English entomologist

George Robert Crotch (1842 – 16 June 1874) was a British entomologist and an authority on Coleoptera (beetles), particularly the ladybird beetles. He was the grandson of the English composer and organist William Crotch.

==Biography==
Born in Taunton, Somerset, England, the son of Reverend W. R. Crotch, he became interested in insects in his childhood. He collected in the Fens and wrote notes from the age of fourteen. He matriculated from St. John's College, Cambridge in 1861 and graduated in 1864. He became more keen on the Coleoptera. He worked as a second assistant librarian in 1866 at the University Library, Cambridge and worked on an MA. He collected insects in Europe, travelling to Italy, Spain, Portugal and the Mediterranean. In the autumn of 1872, he left England on an entomological tour of the world, initially arriving at Philadelphia. In the spring of 1873 he arrived in California, where he collected insects until early July, when he traveled to British Columbia. In 1873 he accepted a position as assistant from Louis Agassiz at the Harvard Museum of Comparative Zoology with Hermann August Hagen. He made collections of Coleoptera and Lepidoptera during 1873 in California, Oregon, and Vancouver Island, as well as various areas of south-central British Columbia. He also contributed to the Zoological Record. He died of tuberculosis in 1874 at the home of Professor Lesley in Philadelphia at age 32.

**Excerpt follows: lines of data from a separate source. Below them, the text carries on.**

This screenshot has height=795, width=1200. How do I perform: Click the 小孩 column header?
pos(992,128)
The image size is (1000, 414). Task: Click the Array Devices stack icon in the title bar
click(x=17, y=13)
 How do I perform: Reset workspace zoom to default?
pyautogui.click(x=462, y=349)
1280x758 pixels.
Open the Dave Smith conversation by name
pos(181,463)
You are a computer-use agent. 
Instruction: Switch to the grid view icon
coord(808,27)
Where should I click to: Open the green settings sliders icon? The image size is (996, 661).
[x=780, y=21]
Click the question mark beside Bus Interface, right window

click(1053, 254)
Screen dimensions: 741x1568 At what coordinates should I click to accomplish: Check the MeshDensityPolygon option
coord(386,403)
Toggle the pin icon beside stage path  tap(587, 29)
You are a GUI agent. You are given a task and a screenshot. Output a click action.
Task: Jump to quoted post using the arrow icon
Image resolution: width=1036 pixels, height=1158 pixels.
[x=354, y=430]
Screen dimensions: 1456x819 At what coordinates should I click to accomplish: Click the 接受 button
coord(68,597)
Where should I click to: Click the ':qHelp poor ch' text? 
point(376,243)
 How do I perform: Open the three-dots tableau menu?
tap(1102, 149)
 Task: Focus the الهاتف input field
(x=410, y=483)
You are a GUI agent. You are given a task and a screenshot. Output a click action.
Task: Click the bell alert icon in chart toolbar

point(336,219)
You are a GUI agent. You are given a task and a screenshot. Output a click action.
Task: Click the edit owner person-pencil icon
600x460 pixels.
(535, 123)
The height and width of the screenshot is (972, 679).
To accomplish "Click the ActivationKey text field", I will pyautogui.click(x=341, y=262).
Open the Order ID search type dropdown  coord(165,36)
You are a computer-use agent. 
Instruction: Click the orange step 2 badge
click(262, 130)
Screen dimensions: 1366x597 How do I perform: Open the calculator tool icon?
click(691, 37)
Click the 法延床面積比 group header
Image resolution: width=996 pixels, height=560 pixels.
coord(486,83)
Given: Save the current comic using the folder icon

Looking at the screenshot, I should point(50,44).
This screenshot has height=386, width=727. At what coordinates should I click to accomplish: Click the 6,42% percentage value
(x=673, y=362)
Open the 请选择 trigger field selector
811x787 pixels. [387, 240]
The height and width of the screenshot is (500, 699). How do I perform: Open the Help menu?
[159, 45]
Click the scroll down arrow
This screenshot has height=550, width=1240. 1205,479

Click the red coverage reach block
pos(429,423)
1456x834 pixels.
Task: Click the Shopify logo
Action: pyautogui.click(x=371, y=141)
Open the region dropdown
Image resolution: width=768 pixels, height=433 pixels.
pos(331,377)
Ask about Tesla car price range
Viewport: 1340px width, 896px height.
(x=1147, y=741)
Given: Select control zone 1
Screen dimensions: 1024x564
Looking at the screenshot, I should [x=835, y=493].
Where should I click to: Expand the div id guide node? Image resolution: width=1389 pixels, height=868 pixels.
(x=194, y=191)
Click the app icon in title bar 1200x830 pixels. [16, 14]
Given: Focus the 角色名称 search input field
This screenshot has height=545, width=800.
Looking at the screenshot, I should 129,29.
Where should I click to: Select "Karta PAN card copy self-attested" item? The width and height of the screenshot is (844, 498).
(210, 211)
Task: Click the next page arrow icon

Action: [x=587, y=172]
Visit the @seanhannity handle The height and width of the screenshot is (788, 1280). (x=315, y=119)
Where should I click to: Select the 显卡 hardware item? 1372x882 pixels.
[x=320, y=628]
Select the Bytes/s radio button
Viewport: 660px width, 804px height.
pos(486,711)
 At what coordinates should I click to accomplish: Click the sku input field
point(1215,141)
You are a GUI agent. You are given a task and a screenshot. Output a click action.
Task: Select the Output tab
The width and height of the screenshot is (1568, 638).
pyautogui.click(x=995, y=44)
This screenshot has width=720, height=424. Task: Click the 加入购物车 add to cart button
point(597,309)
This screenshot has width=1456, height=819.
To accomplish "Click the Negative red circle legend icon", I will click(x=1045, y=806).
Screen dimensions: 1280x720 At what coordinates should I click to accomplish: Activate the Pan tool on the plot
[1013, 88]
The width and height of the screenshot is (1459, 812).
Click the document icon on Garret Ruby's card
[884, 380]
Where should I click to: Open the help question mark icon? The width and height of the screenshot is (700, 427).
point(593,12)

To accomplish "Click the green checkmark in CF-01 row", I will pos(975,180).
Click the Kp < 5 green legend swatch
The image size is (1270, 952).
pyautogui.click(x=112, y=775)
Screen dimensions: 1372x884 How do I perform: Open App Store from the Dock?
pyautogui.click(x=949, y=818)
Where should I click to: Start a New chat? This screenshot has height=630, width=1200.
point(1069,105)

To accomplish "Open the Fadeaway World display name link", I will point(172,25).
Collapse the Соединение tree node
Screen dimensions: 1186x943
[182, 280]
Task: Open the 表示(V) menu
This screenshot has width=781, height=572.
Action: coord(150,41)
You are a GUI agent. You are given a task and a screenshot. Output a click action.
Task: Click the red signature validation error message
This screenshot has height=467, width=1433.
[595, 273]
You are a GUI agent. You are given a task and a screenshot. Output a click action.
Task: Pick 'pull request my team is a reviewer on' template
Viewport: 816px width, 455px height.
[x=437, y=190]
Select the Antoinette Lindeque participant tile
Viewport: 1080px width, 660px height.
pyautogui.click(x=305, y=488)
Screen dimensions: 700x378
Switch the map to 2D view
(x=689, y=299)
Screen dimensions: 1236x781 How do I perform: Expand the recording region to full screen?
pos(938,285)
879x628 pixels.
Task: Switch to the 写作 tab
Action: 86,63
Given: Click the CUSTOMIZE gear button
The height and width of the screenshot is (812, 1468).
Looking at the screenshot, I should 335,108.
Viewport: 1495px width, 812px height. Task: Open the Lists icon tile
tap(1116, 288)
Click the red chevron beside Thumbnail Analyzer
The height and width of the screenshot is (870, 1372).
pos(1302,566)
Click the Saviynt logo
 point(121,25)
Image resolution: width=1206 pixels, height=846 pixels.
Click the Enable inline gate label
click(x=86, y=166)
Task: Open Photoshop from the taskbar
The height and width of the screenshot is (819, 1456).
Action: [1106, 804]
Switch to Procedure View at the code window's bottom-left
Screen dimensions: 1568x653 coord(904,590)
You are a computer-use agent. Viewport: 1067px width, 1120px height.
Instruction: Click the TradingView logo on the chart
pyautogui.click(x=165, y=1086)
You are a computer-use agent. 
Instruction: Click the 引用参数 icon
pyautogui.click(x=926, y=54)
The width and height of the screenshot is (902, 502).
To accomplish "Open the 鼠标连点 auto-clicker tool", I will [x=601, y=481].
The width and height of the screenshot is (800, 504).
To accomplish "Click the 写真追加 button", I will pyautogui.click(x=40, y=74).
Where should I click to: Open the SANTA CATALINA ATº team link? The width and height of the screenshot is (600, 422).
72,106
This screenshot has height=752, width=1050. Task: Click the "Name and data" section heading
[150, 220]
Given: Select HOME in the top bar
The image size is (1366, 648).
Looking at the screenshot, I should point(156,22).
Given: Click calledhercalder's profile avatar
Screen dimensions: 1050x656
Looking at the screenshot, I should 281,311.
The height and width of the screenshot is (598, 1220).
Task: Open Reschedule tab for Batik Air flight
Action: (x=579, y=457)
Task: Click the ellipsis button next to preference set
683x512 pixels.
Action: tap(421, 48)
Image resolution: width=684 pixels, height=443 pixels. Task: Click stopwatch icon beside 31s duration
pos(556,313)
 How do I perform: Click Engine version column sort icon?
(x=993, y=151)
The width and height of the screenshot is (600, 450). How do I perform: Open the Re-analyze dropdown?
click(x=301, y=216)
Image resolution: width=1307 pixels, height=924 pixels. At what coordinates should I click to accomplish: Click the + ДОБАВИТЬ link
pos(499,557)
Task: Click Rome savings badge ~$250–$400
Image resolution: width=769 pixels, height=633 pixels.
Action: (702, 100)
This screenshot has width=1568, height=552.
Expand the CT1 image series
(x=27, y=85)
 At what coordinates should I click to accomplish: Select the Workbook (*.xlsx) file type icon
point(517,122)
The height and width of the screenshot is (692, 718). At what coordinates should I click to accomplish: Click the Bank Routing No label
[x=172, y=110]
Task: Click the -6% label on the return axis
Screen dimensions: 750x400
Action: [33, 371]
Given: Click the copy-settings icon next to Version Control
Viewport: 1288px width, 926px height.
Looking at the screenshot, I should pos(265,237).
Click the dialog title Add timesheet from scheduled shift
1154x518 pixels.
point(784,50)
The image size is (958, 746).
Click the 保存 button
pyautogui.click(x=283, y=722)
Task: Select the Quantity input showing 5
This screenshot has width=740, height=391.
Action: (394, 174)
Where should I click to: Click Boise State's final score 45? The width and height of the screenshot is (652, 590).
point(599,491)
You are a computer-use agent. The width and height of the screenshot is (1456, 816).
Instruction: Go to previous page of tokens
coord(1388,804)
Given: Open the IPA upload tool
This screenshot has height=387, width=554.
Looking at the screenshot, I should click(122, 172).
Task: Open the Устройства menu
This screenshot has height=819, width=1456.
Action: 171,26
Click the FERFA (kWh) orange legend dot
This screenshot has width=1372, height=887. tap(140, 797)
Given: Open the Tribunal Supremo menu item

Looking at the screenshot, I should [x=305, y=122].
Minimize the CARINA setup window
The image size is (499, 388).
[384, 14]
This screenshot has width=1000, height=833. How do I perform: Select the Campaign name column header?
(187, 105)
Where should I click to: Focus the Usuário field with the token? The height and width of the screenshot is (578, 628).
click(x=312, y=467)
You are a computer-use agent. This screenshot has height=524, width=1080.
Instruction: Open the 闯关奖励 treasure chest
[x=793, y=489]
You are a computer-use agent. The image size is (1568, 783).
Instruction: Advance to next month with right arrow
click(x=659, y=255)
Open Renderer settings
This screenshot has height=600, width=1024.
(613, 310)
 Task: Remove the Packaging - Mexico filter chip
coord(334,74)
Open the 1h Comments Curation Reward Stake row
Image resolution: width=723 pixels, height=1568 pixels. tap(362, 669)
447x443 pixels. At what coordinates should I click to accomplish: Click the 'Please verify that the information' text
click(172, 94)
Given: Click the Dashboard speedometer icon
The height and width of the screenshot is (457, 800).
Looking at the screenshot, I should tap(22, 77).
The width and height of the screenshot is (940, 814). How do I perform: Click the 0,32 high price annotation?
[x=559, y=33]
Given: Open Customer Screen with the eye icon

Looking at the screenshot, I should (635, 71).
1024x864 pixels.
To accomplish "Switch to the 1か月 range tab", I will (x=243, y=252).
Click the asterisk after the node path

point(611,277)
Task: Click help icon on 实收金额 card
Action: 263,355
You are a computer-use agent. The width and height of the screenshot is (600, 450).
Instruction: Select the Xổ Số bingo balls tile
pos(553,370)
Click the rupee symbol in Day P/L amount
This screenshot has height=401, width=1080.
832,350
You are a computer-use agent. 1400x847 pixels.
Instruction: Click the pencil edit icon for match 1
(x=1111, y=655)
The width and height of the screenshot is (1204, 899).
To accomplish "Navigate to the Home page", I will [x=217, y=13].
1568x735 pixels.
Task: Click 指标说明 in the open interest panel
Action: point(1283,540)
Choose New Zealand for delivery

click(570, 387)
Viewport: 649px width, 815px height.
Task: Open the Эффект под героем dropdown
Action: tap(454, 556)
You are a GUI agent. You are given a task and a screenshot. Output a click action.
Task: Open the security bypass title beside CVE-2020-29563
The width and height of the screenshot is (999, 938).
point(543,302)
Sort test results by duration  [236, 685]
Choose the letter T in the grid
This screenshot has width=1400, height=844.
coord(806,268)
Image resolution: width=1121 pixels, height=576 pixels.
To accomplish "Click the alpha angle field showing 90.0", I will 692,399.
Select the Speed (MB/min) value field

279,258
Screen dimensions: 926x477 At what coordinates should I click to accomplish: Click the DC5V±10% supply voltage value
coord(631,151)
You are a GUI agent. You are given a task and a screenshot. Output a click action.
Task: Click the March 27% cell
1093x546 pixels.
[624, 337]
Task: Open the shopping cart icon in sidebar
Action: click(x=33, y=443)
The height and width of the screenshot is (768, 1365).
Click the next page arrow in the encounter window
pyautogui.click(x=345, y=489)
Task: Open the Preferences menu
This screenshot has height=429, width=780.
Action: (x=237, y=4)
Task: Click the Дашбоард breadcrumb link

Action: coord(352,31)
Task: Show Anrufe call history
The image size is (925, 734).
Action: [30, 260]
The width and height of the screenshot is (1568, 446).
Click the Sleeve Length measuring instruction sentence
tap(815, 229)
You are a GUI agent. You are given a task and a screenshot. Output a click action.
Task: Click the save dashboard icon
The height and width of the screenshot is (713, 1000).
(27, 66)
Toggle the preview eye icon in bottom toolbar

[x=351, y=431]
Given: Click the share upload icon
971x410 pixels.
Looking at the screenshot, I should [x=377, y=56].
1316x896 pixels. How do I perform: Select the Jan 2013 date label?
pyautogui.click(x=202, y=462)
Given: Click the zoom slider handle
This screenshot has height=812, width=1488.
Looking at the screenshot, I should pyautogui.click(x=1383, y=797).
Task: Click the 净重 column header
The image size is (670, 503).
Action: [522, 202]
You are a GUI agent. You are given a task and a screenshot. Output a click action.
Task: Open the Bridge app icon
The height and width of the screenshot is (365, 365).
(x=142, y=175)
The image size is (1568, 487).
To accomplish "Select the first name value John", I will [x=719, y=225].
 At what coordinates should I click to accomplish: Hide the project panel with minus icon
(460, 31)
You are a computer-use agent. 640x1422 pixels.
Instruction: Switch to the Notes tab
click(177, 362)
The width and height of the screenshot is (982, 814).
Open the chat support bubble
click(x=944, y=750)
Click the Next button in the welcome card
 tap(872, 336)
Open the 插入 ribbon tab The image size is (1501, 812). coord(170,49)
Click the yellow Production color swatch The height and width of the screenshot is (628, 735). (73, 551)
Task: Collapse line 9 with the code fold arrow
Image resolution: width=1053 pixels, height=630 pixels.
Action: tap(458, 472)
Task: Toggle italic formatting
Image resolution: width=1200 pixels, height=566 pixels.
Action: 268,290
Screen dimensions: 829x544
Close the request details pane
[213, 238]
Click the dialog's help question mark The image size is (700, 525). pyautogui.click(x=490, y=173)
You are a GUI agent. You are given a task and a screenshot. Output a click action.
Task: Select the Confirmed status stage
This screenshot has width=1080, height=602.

Crotch was the author of a number of books, including Checklist of the Coleoptera of America (1873) and A revision of the Coleopterous family Coccinellidae (1874). His Coleoptera collection from the Azores is in the British Museum, London while the European Coleoptera, Erotylidae and Coccinellidae were left to the Cambridge University Museum of Zoology.

He was an authority on the Coccinellidae (Ladybird beetles) and Erotylidae of the world. His younger brother William Duppa Crotch was also an entomologist, and the brothers worked together collecting the beetles of Gran Canaria.

He corresponded with Charles Darwin who wrote:

I am greatly indebted to Mr G. R. Crotch for having sent me numerous prepared specimens of various beetles belonging to these three families [Crioceridae, Chrysomelidae, Tenebrionidae] and others, as well as for valuable information of all kinds ... In Carabidae I have examined Elaphrus uliginosus and Blethisa multipunctata, sent to me by Mr Crotch.